- **Vorliegender Text**
=======

Wie abgebrüht sind wir eigentlich schon?
Von Konstantin Wecker | 15.März 2011
immer wieder habe ich versucht etwas zu schreiben in diesen Tagen, immer wieder starrte ich auf das leere Papier, unfähig meine Trauer, meine Wut, meine Zerrissenheit in Worte zu fassen. In solchen Momenten kann ich mich eigentlich nur noch am Klavier ausdrücken. Worte versagen.
Und trotzdem will ich versuchen, euch meine Gedanken und Gefühlsstürme mitzuteilen.
Wie abgebrüht sind wir eigentlich schon – und ich spüre das durchaus an mir selbst -, dass sich manchmal Entsetzen und Sensationslust die Waage halten? Sind wir noch dazu in der Lage, mit den Menschen auf der anderen Seite der Welt aufrichtiges Mitgefühl zu empfinden? Oder ist uns dies bereits abhanden gekommen, verdrängt von Egoismus und Besitzgier, Kaufrausch und Wettbewerb, immer auf der Suche, auch in der schlimmsten Situation noch ein privates Schnäppchen, welcher Art auch immer, zu ergattern?

=======

- **Erforderliche Schritte**
[1] Wo kann sich Konstantin Wecker laut dem Text über Abgebrühtheit und Mitgefühl in solchen Momenten eigentlich nur noch ausdrücken?
[2] Setze den Text über Abgebrühtheit und Mitgefühl im Anschluss an seinen letzten Satz fort.
Die Datensätze sind eigenständiges Material und gehören nicht zum Text.

(Datensätze aus einer Datenquelle)
=======

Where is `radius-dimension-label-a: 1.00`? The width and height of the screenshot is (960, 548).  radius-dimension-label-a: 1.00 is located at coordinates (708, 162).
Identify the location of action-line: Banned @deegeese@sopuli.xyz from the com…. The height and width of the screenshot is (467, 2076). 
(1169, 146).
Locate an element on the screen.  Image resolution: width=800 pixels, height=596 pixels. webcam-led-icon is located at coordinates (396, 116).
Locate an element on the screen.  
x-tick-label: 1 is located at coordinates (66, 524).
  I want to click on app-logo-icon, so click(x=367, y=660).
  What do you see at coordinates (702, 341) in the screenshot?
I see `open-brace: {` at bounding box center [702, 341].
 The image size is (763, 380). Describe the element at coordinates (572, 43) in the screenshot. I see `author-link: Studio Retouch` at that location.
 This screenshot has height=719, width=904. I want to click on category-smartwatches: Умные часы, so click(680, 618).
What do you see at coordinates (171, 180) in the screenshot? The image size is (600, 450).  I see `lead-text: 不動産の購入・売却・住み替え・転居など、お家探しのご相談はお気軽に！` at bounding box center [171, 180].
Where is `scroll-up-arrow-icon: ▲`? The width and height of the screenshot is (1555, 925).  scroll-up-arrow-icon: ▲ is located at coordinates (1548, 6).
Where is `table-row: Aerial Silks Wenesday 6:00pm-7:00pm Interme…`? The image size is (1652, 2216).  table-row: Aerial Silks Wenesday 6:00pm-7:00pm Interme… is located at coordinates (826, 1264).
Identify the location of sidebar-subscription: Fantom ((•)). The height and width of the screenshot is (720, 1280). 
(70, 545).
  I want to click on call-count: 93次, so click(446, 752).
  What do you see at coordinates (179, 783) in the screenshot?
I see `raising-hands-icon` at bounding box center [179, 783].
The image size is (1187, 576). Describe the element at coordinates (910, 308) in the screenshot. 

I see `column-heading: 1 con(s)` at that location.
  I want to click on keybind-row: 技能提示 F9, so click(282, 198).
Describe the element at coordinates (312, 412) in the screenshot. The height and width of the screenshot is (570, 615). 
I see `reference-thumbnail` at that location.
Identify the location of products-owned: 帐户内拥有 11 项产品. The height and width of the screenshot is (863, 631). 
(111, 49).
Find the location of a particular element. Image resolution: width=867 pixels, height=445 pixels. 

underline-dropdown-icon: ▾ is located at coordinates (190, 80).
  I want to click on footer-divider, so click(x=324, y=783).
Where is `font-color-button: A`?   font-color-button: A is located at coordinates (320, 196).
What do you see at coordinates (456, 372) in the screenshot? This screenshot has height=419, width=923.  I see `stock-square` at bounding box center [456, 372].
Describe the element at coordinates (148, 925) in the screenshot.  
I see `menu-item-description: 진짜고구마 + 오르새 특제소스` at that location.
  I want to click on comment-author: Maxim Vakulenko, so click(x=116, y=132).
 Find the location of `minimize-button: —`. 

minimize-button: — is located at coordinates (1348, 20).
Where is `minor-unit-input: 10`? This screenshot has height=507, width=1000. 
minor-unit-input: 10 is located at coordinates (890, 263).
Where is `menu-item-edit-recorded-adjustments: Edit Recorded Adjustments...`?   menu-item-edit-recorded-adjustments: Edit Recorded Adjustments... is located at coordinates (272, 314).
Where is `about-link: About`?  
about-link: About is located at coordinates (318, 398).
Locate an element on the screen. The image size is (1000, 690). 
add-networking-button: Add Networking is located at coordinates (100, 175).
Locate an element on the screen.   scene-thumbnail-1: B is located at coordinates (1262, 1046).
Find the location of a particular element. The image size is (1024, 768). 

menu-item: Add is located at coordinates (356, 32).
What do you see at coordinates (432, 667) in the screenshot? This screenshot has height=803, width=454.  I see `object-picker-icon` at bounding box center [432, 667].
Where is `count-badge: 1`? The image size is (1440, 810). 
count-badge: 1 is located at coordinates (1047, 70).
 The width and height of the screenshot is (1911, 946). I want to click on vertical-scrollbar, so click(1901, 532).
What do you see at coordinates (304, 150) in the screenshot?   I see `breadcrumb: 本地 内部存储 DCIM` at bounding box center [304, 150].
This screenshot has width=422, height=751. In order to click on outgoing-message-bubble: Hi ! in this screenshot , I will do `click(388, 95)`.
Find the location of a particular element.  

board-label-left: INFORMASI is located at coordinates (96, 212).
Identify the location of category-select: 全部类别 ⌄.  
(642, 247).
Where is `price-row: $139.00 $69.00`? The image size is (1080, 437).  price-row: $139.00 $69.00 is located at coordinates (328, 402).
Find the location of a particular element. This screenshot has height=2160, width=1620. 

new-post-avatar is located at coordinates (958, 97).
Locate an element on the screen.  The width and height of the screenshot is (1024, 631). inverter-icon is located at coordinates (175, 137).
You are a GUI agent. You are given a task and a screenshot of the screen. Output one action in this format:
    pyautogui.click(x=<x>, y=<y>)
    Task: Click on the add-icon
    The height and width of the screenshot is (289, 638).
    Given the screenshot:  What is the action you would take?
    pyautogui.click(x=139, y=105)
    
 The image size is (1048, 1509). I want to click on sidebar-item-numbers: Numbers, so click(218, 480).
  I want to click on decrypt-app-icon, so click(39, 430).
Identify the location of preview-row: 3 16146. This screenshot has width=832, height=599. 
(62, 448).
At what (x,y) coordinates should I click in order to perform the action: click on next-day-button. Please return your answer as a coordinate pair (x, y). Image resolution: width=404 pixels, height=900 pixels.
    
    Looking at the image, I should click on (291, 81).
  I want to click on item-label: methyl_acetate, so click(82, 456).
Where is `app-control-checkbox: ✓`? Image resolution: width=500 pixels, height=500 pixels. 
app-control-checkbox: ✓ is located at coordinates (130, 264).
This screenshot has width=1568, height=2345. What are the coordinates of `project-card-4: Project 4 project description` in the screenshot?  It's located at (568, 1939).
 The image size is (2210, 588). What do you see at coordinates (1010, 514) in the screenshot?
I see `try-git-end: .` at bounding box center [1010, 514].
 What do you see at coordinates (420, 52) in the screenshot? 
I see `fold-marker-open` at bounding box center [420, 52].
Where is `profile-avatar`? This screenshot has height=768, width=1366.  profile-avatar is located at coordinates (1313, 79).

=======

- **Lösungen zur Übung**
[1] Am Klavier.

[2]
Können wir angesichts dessen, was sich hier vor unser aller Augen ereignet, überhaupt noch zur privaten Tagesordnung übergehen, gemütlich beim Italiener ein Glas Wein trinken und uns am aufkeimenden Frühling erfreuen? Oder sollten wir genau dies tun angesichts eines Geschehens, das uns deutlicher als je zuvor die Vergänglichkeit unseres menschlichen Daseins vor Augen führt?
Manchmal, wenn es mir gelingt, mich tief in mich zu versenken, dann spüre ich diese Verbundenheit, spüre sie nicht nur in Gedanken, sondern im Herzen, genau da, wo die Empathie mit allem Lebendigen nun mal zu Hause ist. Dann aber frage ich mich wieder, ob das nicht auch nur Gedankenkonstrukte sind, eine Art rationale Verbundenheit mit dem Leid der anderen, ohne wirklich daran beteiligt zu sein. Wir müssen höllisch aufpassen, dass dieses Mitfühlen nicht einfach nur zu einem Lippenbekenntnis wird, wie ich es bei vielen Politikern und Wirtschaftsführern vermute. Vielleicht berührt uns das Leid der anderen nur deshalb, weil es uns selbst Unannehmlichkeiten bereitet: unser Wohlstand scheint gefährdet, wir werden uns einschränken müssen, Pfründe und Wahlen könnten verloren gehen.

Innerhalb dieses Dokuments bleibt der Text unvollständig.